Thursday, March 12, 2009

Who am I?

I am me, Gini.
I am mom to M...to W...to children to come, biological or otherwise.
I am wife to hubs.
I am housekeeper, though not always a very good one.
I am cook and getting better.
I am Christ follower...I dare not judge myself on this.
I am friend to many all around the globe and special friend to one nearby and one cross country.
I am surrogate mom to any cousin or friend of M or W's who happens to be in my care. I love most children like they were mine all along.
I am creative. When my mind isn't too cluttered with the everyday, it is teaming with ideas!
I am musical and dare I say talented. I love to sing, but mostly in worship to my King.
I am learning...sooooo many things. Sewing, knitting, scrapbooking, princessing.
I am moving forward. I am not sitting still. No matter how mundane the days are, I am moving forward with purpose. Sometimes I'm crafting. Sometimes I'm resting. Most times I'm trying to be a reflection of God to those around me.
I am intellectual, though I don't use the depths of it most of the time.
I am hungry...to be more. More musical. I want to sing more. To learn more guitar. To sew more for my children. I want to travel. I want to see so many things. I want to laugh more. I want to cry more. I want to cuddle my children more. I want to see more of my husband's dreams come true.

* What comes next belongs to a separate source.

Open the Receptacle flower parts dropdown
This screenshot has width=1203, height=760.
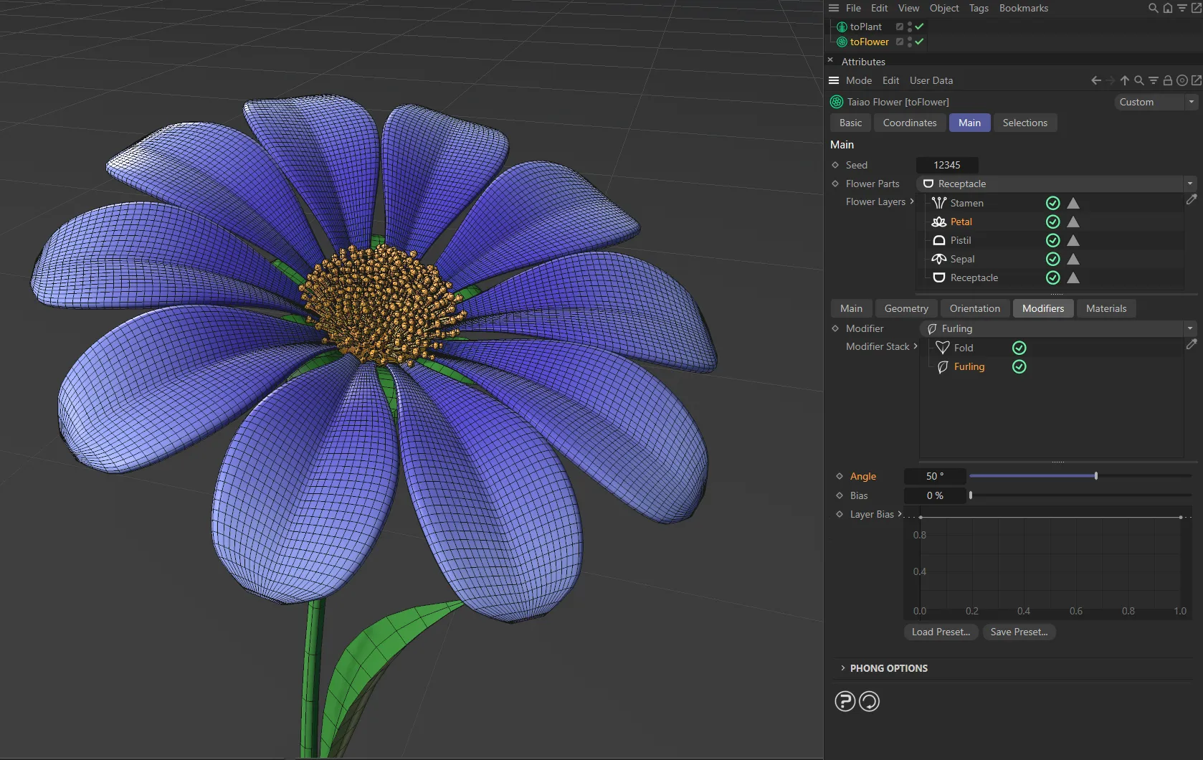[1190, 183]
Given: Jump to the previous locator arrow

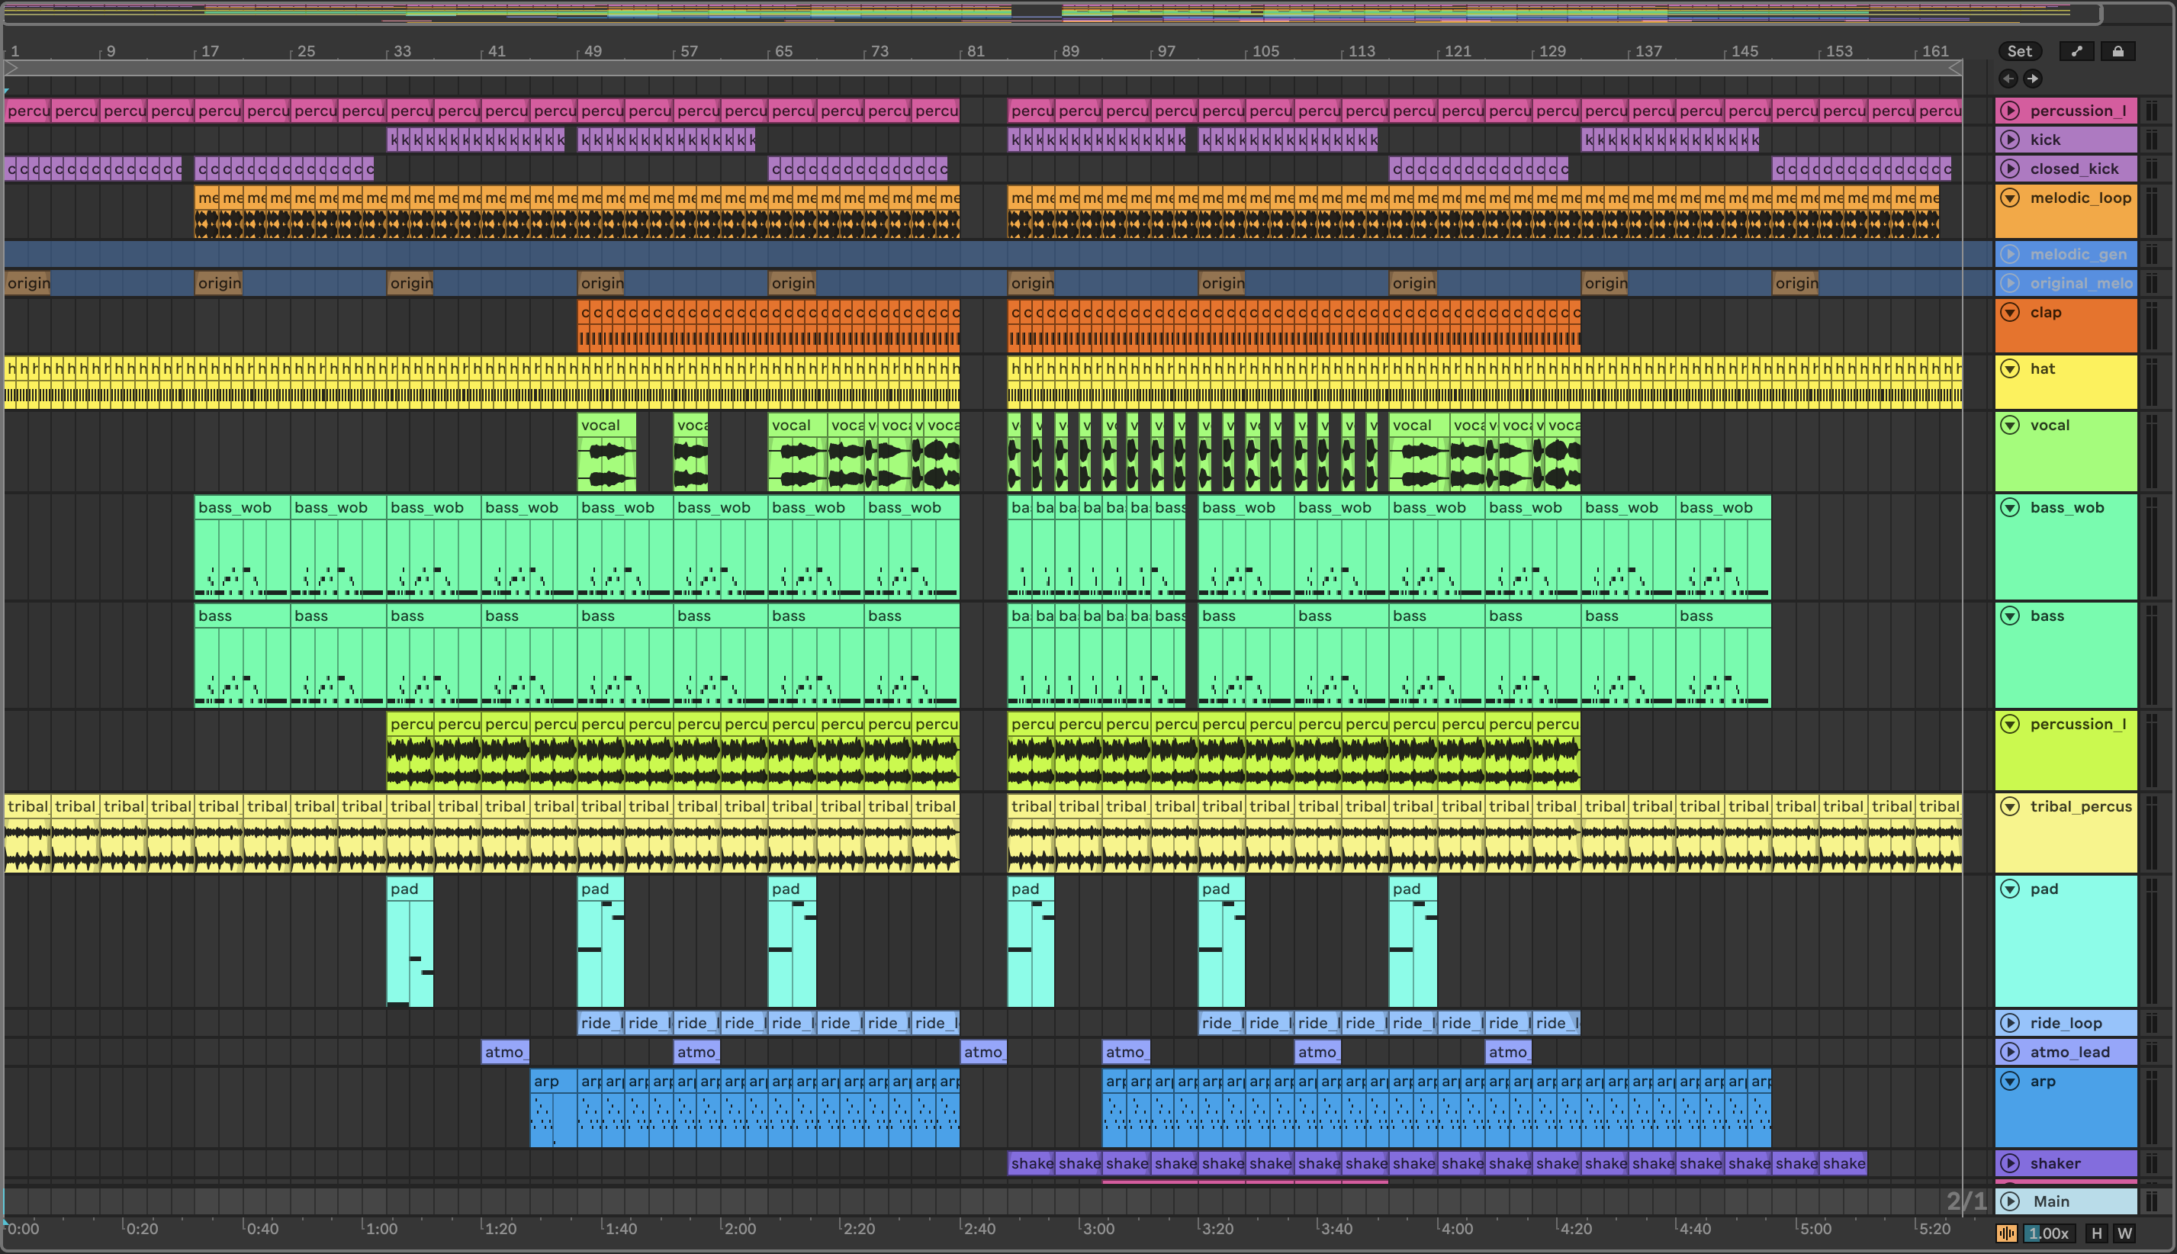Looking at the screenshot, I should [2008, 79].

I want more abundant life.
I am satisfied...mostly. with life...where we are, where we are going, what we have, what we don't.
I am dancing with my head back and my eyes closed to the music on my ipod...while doing the dishes.
I am attempting to harmonize to songs I don't know, at the top of my lungs...while cleaning the house.
I am excited about spring.
I am still enjoying the nip in the air though.
I am gonna be something great, even if very few people ever realize it. A great mom, a great wife, a great Gini. A great many things.
I am a skeptic.
I am an optimist...always.
I am a woman.
I am different.

I was once told I am intriguing.
Years ago I told my husband that I am bossy and have high expectations.

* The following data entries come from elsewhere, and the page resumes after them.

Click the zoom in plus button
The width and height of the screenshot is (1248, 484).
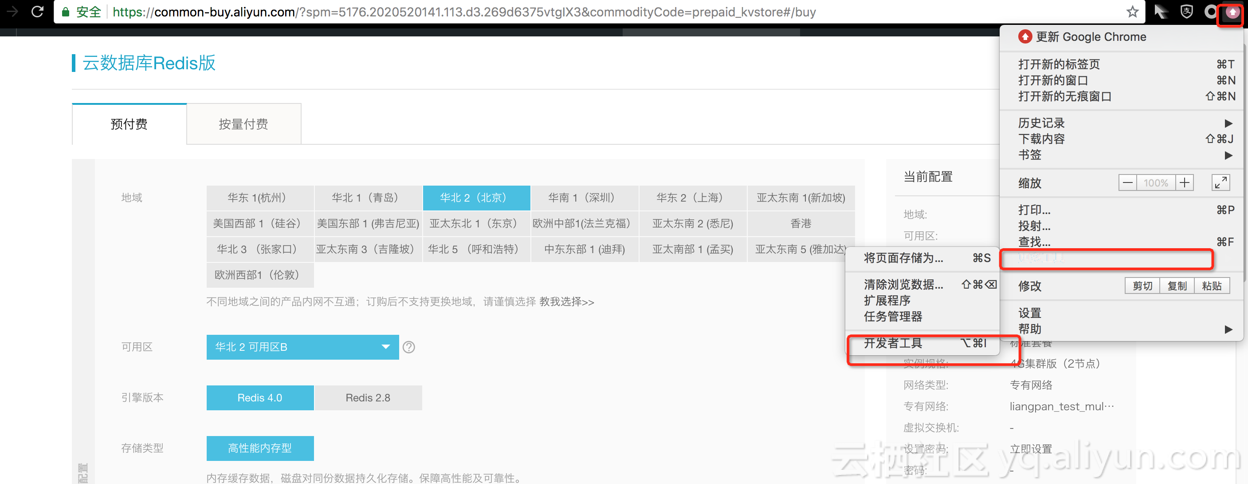point(1185,183)
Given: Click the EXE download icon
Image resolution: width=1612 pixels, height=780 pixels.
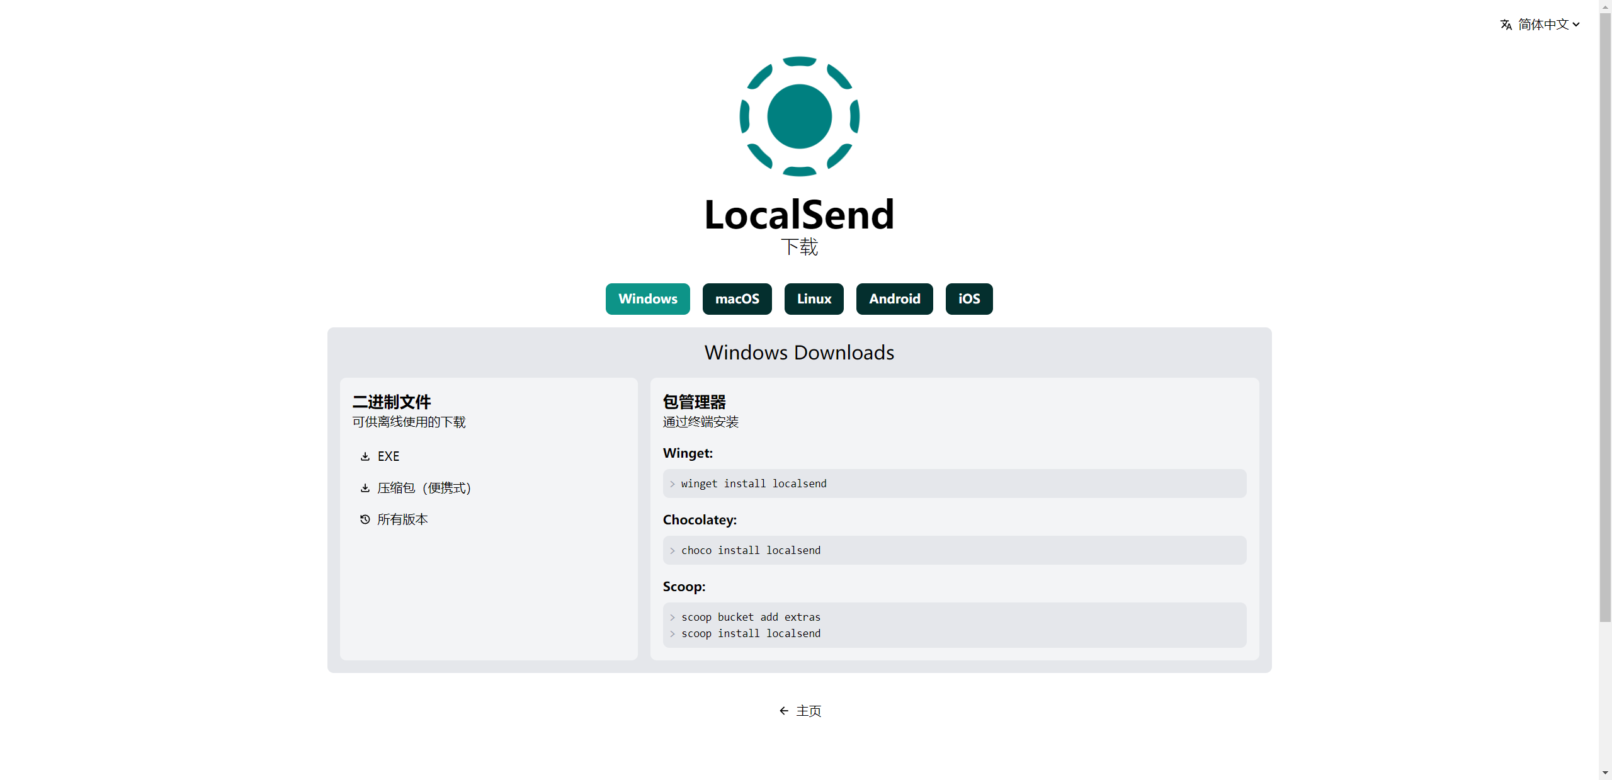Looking at the screenshot, I should (365, 456).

I am fascinated by medical shows.
I am no good at keeping up with people at a distance...sorry.
I am working on it...and getting better at it bit by bit.

I am wondering what God is up to in my life and family.
I am excited about it whatever it is.
I am out of shape and discontented with that.
I am tired alot, but not discouraged about it as interrupted nights mean precious babies are a part of my life.
See...I told you I am an optimist!

I am about to finish this post.
I am typing and eating lunch at the same time on my favorite day of the week. My day off.
I am listening and thoroughly enjoying listening to Death Cab for Cutie on my ipod.
I am not wearing make up, but at least my hair is fixed.
I am wearing jeans, a black long sleeved tee, my hubs old jacket (one of my faves), and house slippers that are like red fuzzy flip flops.
I am about to eat some fresh pineapple.
I am signing off now.

2 comments:

It's a Mom Thing said...

Cute new look!

Shelby said...

and you are awesome! you're also a great sister to Mer, K, and me and Geoff!! I am so thankful we are family and friends!! Miss and love you!